You can find benchmarks here. The conclusion? The new linked-list StringBuilder uses marginally more memory, but is significantly faster for the typical use-case.
Solution 3 - C#
Not really - it uses internal character buffer. Only when buffer capacity gets exhausted, it will allocate new buffer. Append operation will simply add to this buffer, string object will be created when ToString() method is called on it - henceforth, its advisable for many string concatenations as each traditional string concat op would create new string. You can also specify initial capacity to string builder if you have rough idea about it to avoid multiple allocations.
Edit: People are pointing out that my understanding is wrong. Please ignore the answer (I rather not delete it - it will stand as a proof of my ignorance :-)
Solution 4 - C#
I have made a small sample to demonstrate how StringBuilder works in .NET 4. The contract is
public interface ISimpleStringBuilder
{
ISimpleStringBuilder Append(string value);
ISimpleStringBuilder Clear();
int Lenght { get; }
int Capacity { get; }
}
And this is a very basic implementation
public class SimpleStringBuilder : ISimpleStringBuilder
{
public const int DefaultCapacity = 32;
private char[] _internalBuffer;
public int Lenght { get; private set; }
public int Capacity { get; private set; }
public SimpleStringBuilder(int capacity)
{
Capacity = capacity;
_internalBuffer = new char[capacity];
Lenght = 0;
}
public SimpleStringBuilder() : this(DefaultCapacity) { }
public ISimpleStringBuilder Append(string value)
{
char[] data = value.ToCharArray();
//check if space is available for additional data
InternalEnsureCapacity(data.Length);
foreach (char t in data)
{
_internalBuffer[Lenght] = t;
Lenght++;
}
return this;
}
public ISimpleStringBuilder Clear()
{
_internalBuffer = new char[Capacity];
Lenght = 0;
return this;
}
public override string ToString()
{
//use only non-null ('\0') characters
var tmp = new char[Lenght];
for (int i = 0; i < Lenght; i++)
{
tmp[i] = _internalBuffer[i];
}
return new string(tmp);
}
private void InternalExpandBuffer()
{
//double capacity by default
Capacity *= 2;
//copy to new array
var tmpBuffer = new char[Capacity];
for (int i = 0; i < _internalBuffer.Length; i++)
{
char c = _internalBuffer[i];
tmpBuffer[i] = c;
}
_internalBuffer = tmpBuffer;
}
private void InternalEnsureCapacity(int additionalLenghtRequired)
{
while (Lenght + additionalLenghtRequired > Capacity)
{
//not enough space in the current buffer
//double capacity
InternalExpandBuffer();
}
}
}
This code is not thread-safe, doesn't make any input validation and is not using the internal (unsafe) magic of System.String.
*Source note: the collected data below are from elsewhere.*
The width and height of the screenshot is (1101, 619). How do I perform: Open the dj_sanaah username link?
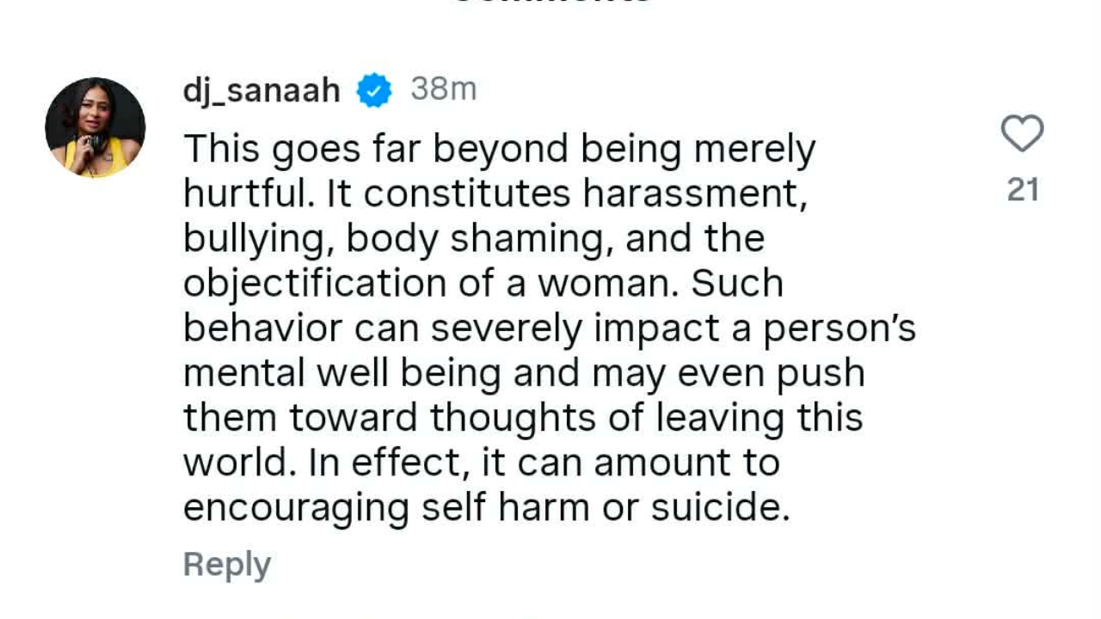[x=261, y=90]
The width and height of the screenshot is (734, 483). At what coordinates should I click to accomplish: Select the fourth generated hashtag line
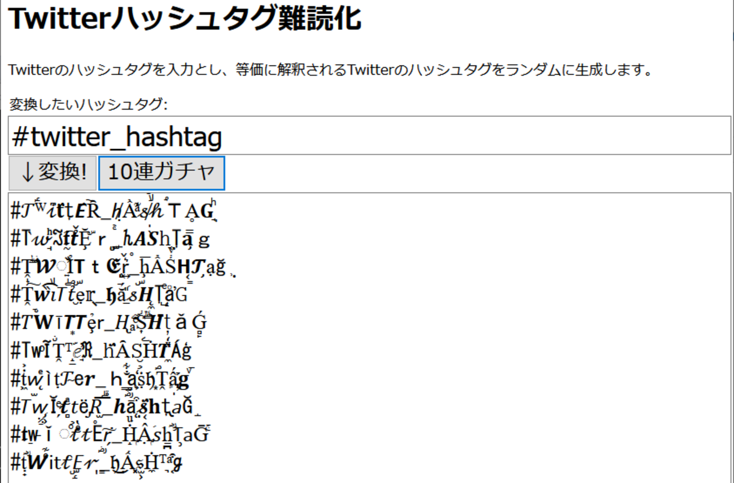[x=99, y=295]
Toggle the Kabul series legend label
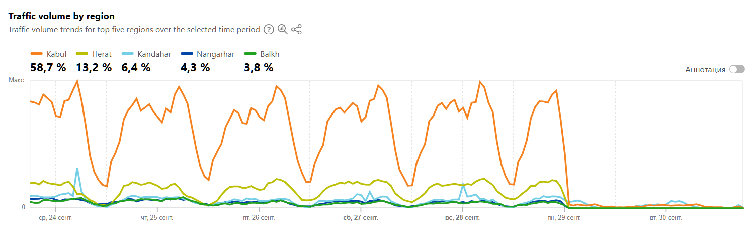This screenshot has width=751, height=228. pyautogui.click(x=56, y=54)
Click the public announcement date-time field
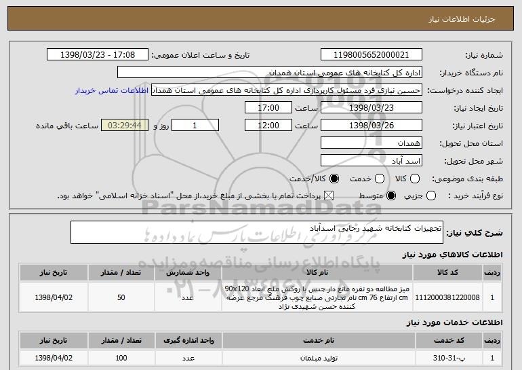The width and height of the screenshot is (522, 370). click(98, 55)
It does however demonstrates the idea behind StringBuilder class.
Some unit-tests and full sample code can be found at github.
Solution 5 - C#
If I look at .NET Reflector at .NET 2 then I will find this:
public StringBuilder Append(string value)
{
if (value != null)
{
string stringValue = this.m_StringValue;
IntPtr currentThread = Thread.InternalGetCurrentThread();
if (this.m_currentThread != currentThread)
{
stringValue = string.GetStringForStringBuilder(stringValue, stringValue.Capacity);
}
int length = stringValue.Length;
int requiredLength = length + value.Length;
if (this.NeedsAllocation(stringValue, requiredLength))
{
string newString = this.GetNewString(stringValue, requiredLength);
newString.AppendInPlace(value, length);
this.ReplaceString(currentThread, newString);
}
else
{
stringValue.AppendInPlace(value, length);
this.ReplaceString(currentThread, stringValue);
}
}
return this;
}
So it is a mutated string instance...
EDIT Except in .NET 4 it is a char[]
Solution 6 - C#
If you want to see one of the possible implementations (That is similar to the one shipped wit the microsoft implementation up to v3.5) you could see the source of the Mono one on github.